Publishing Is Dead? Long Live Publishing!

This originally appeared on Adotas

Feb 23, 2015 John Philpin CEO of Lyris

John PhilpinTo misquote Mark Twain “The reports of the death of music have been greatly exaggerated.”

For 20 years – long before the iPod came along – there has been a meme circulating on the Internet that ‘music is dead’. Yet music is not just surviving – it is thriving.

•   True – HOW we listen to and absorb music has radically changed.

•   True – HOW artists make money out of their music has radically changed.

•   True – the music INDUSTRY is dead – but that’s not a bad thing … they got in the way.

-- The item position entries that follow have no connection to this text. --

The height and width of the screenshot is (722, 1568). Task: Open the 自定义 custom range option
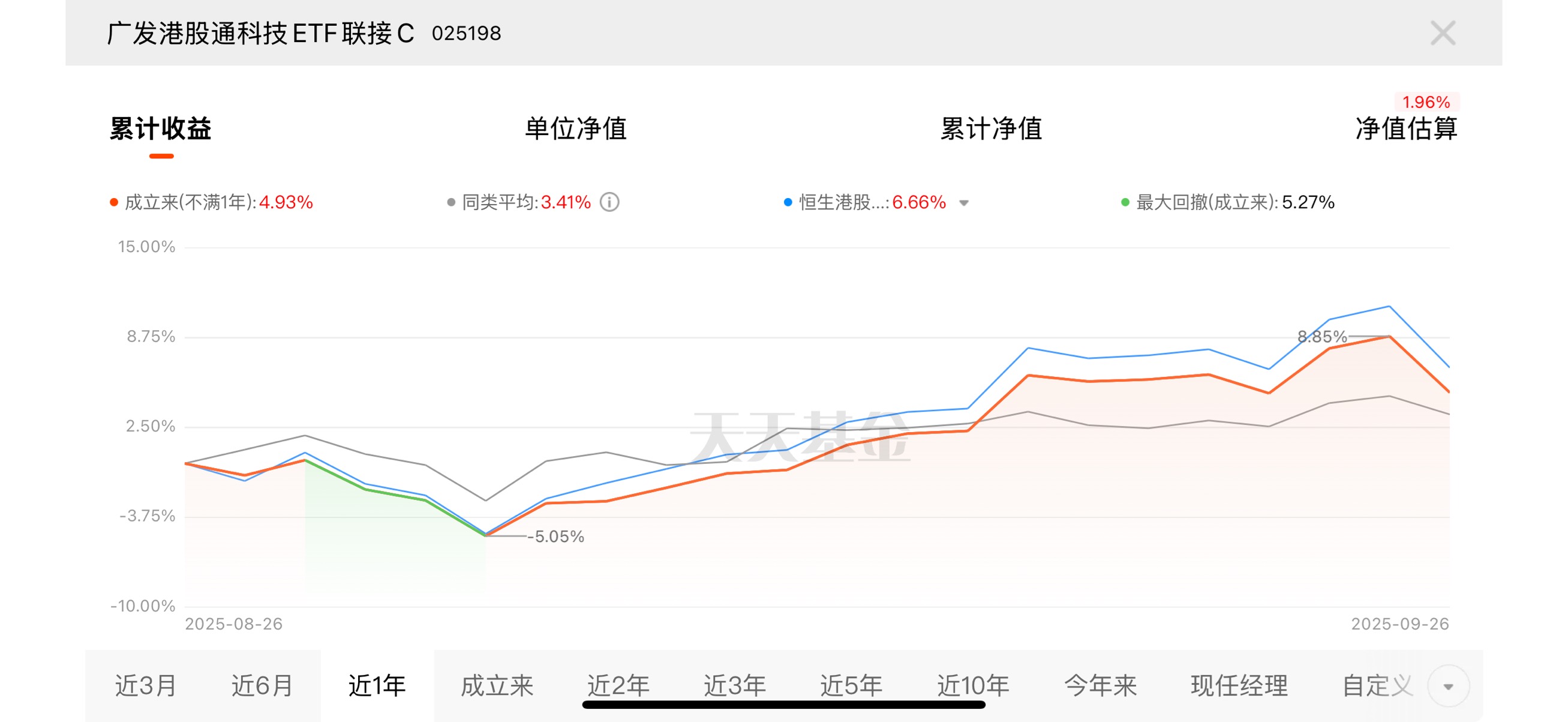(1377, 685)

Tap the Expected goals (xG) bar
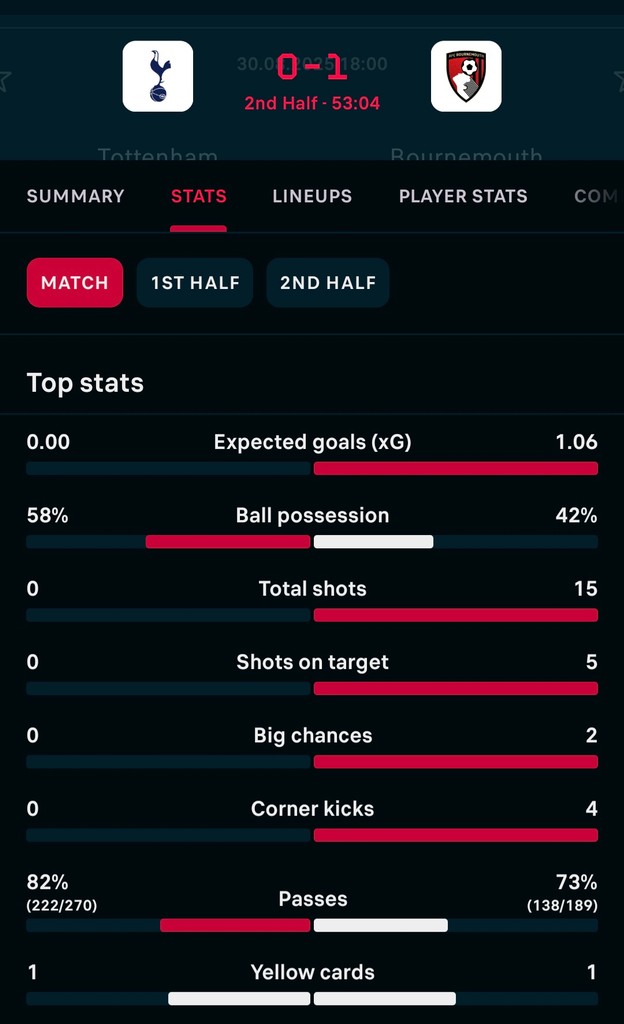[312, 468]
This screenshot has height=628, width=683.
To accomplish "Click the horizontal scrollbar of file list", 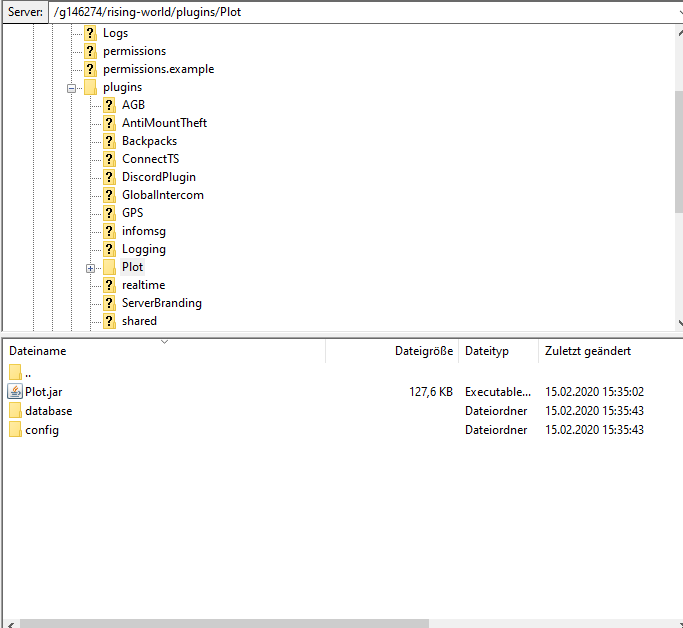I will [220, 622].
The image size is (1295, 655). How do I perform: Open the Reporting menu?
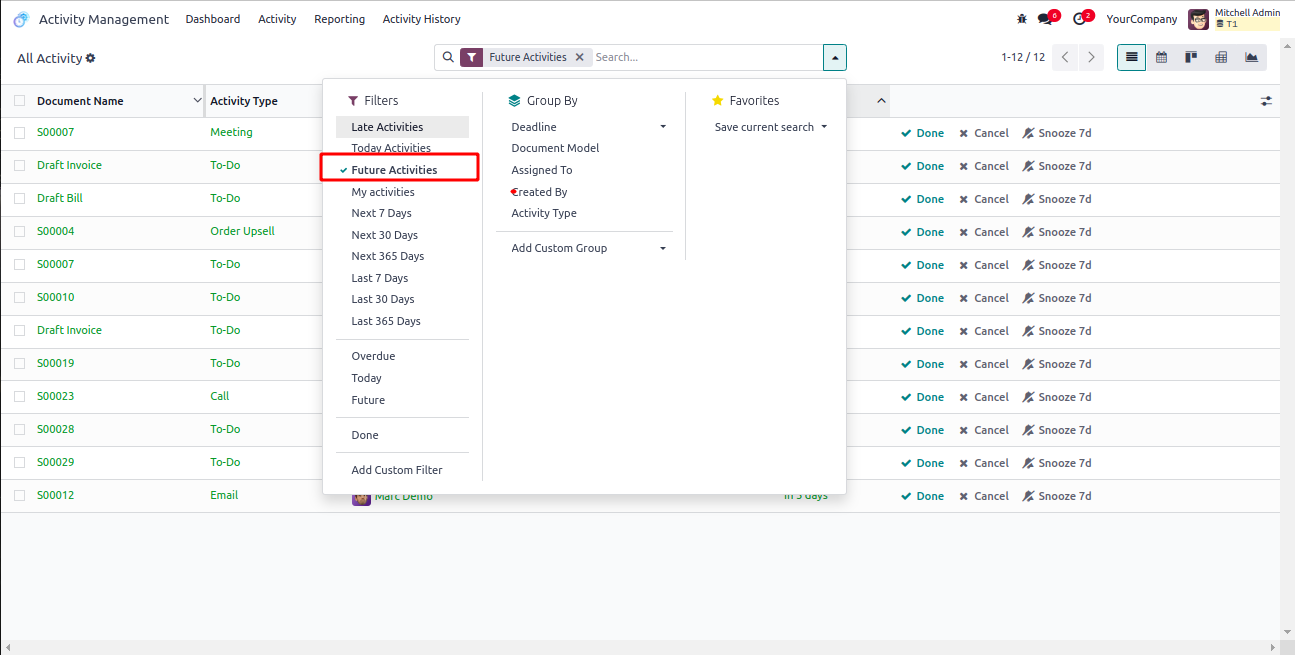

•   True – if you don’t pay attention, you will assume that music has hit a low because your music sources will be defined by the ‘bubble’ of ‘what you like’ or ‘what you hear through radio and TV stations owned by corporations’. Oh, and what you hear through websites – increasingly owned by those same corporations.

But … the fact is that we are living in a golden age of massive creativity with people creating and publishing their work directly to their audience. Music of all genres is cutting through the clutter to be listened and claimed. But we – the audience – have to work harder to find it. And we, the audience, have to recognize that to create something like music takes someone’s time, creativity and skill, and it cannot be free.

Now here’s an exercise: Let’s replace ‘music’ in those statements above with publishing equivalents. True – HOW we listen to and absorb news has radically changed. True – HOW writers make money out of their writings and opinion has radically changed. True– … well, you get the idea. And – just like music – if you are paying attention, there is a plethora of solid news, opinions, and columns on all kinds of topics imaginable to be found by the discerning reader.

Publishing is not dead – it is just redefining itself. But ‘Big Publishing’ for the most part is behaving like ‘Big Music.’ Both are attempting to hang on to the model that they know and love because it created so much money for them – not necessarily the creators. ‘Big Music’ continues to drive shows such as ‘The X Factor’, ‘American Idol’ and ‘The Voice’ – all essentially seeking to keep ‘Big Music’ in control. And the audience laps it up.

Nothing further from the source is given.